What is needed:
Look for the word "computer" in the data below, and copy every line that holds it.

Records from a data collection:

<<<<

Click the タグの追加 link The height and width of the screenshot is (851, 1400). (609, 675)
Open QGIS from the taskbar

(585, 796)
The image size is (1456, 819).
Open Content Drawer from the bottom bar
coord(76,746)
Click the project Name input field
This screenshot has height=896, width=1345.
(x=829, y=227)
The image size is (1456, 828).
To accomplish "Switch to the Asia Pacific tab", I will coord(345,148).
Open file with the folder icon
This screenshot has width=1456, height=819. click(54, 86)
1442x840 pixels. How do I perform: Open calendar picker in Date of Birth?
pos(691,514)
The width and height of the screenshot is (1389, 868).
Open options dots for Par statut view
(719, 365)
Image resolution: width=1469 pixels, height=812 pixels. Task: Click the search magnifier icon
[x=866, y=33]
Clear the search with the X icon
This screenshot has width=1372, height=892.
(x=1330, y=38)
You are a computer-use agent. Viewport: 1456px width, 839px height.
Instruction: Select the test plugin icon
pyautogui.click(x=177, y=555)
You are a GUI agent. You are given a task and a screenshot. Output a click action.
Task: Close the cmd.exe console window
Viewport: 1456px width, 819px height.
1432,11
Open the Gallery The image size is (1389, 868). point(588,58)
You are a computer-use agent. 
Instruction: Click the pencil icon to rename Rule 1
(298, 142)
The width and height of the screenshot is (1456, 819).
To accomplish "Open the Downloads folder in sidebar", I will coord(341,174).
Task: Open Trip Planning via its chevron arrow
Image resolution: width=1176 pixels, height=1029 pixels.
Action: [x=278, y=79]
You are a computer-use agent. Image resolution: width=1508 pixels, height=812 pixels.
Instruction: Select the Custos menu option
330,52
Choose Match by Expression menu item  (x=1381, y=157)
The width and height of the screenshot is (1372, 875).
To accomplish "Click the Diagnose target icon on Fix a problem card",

>>>>

Answer box:
You are a computer-use agent. Viewport: 1456px width, 839px height.
You are a computer-use agent. 
You are a computer-use agent. Image resolution: width=1508 pixels, height=812 pixels.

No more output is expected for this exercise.